[Pixel coordinate grounding data]
________
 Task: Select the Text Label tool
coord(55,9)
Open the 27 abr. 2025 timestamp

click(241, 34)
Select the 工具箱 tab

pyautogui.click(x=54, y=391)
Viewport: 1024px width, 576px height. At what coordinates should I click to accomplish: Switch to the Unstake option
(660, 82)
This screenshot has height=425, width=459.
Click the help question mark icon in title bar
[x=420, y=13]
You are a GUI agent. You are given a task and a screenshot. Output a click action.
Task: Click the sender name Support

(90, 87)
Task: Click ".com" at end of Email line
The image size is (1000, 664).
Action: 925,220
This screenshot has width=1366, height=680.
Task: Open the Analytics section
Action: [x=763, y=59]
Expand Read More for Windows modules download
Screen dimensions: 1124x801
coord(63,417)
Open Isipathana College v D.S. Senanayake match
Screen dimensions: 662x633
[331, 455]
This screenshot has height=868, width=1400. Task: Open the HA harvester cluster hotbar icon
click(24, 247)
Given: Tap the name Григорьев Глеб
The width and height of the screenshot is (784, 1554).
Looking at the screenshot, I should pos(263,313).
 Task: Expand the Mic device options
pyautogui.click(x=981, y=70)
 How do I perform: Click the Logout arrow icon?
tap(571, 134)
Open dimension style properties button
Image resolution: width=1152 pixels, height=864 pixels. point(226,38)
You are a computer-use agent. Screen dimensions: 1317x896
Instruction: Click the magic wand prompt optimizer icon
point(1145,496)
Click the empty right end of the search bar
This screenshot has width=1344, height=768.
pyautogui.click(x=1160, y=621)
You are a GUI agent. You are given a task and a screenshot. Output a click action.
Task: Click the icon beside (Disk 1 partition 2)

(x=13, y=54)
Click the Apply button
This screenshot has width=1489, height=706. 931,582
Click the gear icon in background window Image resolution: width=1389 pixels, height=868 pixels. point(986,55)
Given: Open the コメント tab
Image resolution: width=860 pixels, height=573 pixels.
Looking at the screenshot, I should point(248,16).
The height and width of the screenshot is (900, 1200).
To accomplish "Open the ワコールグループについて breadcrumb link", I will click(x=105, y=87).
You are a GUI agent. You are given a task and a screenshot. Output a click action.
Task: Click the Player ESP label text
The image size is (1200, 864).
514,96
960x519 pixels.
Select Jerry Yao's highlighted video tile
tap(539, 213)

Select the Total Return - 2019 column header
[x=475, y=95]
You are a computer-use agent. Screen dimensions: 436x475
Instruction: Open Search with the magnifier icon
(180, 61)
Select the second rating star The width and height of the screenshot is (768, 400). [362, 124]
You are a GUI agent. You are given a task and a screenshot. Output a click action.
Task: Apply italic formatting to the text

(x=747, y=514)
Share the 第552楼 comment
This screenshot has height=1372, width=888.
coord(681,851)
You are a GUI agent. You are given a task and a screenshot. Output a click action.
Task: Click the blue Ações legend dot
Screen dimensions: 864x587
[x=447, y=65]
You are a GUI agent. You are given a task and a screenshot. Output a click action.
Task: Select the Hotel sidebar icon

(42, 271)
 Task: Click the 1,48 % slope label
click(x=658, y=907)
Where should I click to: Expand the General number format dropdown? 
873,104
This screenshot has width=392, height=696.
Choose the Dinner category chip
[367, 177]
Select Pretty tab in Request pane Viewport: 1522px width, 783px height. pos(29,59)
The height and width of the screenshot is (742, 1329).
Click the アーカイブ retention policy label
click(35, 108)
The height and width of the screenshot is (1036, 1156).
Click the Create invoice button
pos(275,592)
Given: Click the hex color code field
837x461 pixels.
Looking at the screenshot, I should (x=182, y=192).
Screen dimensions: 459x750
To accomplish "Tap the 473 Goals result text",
________
» **Problem to work on**
Look over the records above and filter for each line with the word "computer".

» **Response**
You are a computer-use agent. Screen dimensions: 1317x896
You are a computer-use agent. Screen dimensions: 436x475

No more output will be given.